To achieve the required sales numbers, Evan believes that DISARM will be an important incentive because it takes the cost of the drug out of the formulary decision for antibiotics designated in the act. I would like to delve into this further in a future blog.
So – what do I think about BARDA as a source for a significant pull incentive? I think that this level of incentive might work for a small, publicly held company like Paratek. It is not possible to underestimate the importance of this action by BARDA to bolster the antibiotic marketplace in a way that also helps to meet our national security needs. But this pull incentive is unlikely to incentivize large pharma or private investors to any great extent. As such, I’m not sure it will end our current cycle of investor exodus from the area and may not provide sufficient confidence in the ability of antibiotic investments to provide a significant return.

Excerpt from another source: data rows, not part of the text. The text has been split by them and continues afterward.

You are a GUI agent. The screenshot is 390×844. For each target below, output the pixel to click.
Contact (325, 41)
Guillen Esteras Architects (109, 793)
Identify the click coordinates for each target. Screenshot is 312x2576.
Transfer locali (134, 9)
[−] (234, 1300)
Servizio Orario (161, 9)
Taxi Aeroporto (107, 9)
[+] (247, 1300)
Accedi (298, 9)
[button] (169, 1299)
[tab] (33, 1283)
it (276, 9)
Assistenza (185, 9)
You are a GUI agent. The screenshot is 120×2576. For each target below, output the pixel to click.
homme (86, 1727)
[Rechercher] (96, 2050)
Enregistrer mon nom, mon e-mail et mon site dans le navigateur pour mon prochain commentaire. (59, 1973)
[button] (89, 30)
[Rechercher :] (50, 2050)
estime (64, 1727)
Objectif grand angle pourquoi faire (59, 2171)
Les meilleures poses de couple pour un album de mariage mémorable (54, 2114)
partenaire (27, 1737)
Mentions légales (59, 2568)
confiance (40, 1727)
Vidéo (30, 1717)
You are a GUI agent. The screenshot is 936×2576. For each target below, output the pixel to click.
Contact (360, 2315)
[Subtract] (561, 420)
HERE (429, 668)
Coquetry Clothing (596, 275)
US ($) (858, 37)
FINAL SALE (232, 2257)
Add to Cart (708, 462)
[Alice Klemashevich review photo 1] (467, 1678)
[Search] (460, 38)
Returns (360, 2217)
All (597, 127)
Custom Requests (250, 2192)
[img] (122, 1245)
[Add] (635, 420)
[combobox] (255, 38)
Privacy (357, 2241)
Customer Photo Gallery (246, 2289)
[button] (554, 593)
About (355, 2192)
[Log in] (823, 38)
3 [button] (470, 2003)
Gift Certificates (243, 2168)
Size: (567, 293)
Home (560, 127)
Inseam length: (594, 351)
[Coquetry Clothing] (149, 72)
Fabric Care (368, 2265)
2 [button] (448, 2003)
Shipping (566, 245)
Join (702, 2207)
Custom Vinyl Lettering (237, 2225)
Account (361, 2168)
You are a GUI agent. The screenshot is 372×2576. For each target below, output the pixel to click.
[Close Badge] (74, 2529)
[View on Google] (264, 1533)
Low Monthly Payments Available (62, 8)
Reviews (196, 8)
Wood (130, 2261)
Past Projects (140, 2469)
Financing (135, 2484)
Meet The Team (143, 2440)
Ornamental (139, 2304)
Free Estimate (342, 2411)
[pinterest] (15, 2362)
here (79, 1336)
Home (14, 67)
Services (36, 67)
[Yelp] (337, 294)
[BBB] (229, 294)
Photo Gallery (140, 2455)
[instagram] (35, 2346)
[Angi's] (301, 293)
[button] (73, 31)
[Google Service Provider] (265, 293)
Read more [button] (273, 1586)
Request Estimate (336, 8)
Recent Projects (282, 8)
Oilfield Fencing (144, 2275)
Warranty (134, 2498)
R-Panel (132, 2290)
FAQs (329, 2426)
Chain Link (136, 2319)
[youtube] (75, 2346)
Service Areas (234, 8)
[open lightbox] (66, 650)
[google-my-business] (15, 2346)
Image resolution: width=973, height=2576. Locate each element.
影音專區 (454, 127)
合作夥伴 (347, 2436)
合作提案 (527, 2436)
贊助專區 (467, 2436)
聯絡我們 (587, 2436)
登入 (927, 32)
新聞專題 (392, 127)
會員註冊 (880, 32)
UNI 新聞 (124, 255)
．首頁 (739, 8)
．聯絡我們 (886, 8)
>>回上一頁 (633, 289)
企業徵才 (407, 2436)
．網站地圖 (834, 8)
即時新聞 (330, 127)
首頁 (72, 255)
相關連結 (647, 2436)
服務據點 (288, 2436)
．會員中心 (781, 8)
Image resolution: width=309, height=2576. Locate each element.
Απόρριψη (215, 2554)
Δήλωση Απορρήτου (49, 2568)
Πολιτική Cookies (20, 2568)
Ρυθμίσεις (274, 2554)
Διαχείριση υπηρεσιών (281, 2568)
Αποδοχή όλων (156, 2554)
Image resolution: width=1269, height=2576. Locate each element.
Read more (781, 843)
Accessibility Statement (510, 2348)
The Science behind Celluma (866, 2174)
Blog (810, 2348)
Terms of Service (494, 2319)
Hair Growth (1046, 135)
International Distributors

Other steps we could take without spending large amounts of money include networking between expert societies. I have written previously about the need for IDSA to step up and revise their clinical guidelines on at least an annual basis. They could, in addition, ally themselves with expert societies representing oncologists, transplant specialists, surgeons and others such that clinical guidelines on antibiotic use are kept current among a broad range of physicians. Having additional lobbying strength from these groups would not hurt our cause either.